## GIVEN PROBLEM
Copy out the stretch of entries from the line containing "Open the Lighthouse tab" through the end of the entries, substituting "drop-down" for every "dropdown" and changing nothing else.

## Stored data entries
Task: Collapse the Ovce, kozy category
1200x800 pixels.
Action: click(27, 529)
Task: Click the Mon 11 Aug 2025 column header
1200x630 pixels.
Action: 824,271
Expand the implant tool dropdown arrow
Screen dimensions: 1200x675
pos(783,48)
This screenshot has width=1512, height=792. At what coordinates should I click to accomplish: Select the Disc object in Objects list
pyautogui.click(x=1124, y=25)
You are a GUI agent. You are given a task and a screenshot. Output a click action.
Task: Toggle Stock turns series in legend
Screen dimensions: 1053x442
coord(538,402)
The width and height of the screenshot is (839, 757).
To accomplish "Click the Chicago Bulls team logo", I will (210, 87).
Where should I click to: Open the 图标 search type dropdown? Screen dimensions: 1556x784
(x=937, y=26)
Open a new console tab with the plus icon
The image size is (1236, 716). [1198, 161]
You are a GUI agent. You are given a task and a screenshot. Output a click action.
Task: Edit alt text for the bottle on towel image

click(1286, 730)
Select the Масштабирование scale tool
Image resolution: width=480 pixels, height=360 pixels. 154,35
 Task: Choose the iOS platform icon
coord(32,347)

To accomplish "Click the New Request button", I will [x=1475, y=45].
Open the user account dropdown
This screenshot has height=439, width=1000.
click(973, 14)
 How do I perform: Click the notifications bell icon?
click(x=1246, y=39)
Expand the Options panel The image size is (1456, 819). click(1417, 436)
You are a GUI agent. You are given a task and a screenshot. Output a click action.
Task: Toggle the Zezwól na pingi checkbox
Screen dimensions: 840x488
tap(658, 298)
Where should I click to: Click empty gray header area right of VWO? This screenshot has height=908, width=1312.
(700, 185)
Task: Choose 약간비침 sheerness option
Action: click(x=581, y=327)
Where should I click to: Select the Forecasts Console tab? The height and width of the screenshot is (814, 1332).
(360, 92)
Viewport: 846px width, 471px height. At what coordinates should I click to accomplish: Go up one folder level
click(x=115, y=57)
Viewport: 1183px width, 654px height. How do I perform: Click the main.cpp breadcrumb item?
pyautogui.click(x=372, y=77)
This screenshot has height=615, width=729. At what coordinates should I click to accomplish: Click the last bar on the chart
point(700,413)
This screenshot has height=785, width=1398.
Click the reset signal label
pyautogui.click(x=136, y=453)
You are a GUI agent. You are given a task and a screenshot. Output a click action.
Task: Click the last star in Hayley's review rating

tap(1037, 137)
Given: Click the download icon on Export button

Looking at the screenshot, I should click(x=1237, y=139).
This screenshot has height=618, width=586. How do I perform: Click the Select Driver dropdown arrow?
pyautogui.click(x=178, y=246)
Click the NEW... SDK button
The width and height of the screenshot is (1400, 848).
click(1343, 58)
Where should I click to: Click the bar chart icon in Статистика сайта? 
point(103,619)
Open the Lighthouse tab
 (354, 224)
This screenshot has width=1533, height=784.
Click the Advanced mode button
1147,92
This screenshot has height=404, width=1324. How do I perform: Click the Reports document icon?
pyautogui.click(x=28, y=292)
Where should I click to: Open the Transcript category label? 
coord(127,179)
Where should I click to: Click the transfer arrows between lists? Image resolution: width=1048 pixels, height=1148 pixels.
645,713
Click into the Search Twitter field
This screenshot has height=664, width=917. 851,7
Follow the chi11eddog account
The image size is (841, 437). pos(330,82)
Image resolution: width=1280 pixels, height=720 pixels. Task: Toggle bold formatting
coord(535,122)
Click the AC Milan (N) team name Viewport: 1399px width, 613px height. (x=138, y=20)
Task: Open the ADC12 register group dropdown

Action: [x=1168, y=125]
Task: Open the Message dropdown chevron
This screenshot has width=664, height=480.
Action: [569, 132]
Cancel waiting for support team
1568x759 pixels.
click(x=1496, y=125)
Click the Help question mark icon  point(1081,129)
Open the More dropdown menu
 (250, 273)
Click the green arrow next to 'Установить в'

## WRITTEN RESPONSE
Open the Lighthouse tab
 (354, 224)
This screenshot has width=1533, height=784.
Click the Advanced mode button
1147,92
This screenshot has height=404, width=1324. How do I perform: Click the Reports document icon?
pyautogui.click(x=28, y=292)
Where should I click to: Open the Transcript category label? 
coord(127,179)
Where should I click to: Click the transfer arrows between lists? Image resolution: width=1048 pixels, height=1148 pixels.
645,713
Click into the Search Twitter field
This screenshot has height=664, width=917. 851,7
Follow the chi11eddog account
The image size is (841, 437). pos(330,82)
Image resolution: width=1280 pixels, height=720 pixels. Task: Toggle bold formatting
coord(535,122)
Click the AC Milan (N) team name Viewport: 1399px width, 613px height. (x=138, y=20)
Task: Open the ADC12 register group drop-down

Action: [x=1168, y=125]
Task: Open the Message drop-down chevron
This screenshot has width=664, height=480.
Action: [569, 132]
Cancel waiting for support team
1568x759 pixels.
click(x=1496, y=125)
Click the Help question mark icon  point(1081,129)
Open the More drop-down menu
 (250, 273)
Click the green arrow next to 'Установить в'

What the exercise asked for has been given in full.